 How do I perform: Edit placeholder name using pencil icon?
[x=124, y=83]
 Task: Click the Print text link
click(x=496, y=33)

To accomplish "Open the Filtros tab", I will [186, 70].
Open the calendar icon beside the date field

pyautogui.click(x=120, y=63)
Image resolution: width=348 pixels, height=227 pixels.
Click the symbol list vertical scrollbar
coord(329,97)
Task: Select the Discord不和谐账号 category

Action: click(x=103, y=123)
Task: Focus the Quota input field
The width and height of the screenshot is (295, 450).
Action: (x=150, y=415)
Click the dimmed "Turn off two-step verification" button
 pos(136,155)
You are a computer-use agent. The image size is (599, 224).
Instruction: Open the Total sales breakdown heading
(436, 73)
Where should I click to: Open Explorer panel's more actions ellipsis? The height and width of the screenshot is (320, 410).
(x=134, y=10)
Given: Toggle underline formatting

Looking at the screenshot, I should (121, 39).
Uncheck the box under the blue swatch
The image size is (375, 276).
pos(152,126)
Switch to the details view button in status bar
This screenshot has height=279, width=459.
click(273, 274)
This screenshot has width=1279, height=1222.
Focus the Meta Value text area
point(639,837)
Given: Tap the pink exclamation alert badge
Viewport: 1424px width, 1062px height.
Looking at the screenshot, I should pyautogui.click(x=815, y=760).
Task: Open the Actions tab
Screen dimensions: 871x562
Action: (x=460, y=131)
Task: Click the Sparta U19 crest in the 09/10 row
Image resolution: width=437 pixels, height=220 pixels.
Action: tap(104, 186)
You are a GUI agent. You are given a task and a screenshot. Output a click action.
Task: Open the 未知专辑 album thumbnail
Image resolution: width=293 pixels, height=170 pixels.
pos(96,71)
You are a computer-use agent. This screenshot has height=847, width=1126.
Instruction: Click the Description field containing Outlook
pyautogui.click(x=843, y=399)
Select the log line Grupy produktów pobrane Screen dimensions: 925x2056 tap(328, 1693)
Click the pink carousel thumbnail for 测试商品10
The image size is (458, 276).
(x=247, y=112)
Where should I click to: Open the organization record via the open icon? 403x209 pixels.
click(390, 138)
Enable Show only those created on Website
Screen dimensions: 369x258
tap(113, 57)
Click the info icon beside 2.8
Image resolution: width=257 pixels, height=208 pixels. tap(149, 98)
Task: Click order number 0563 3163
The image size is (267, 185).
------------------------------------
→ Work order
Within the data above, filter for lines containing the word "agent" and copy each one.

→ Solution to this problem
You are a computer-use agent. The image size is (599, 224).
You are a GUI agent. You are given a task and a screenshot. Output a click action.
You are a computer-use agent. This screenshot has height=847, width=1126.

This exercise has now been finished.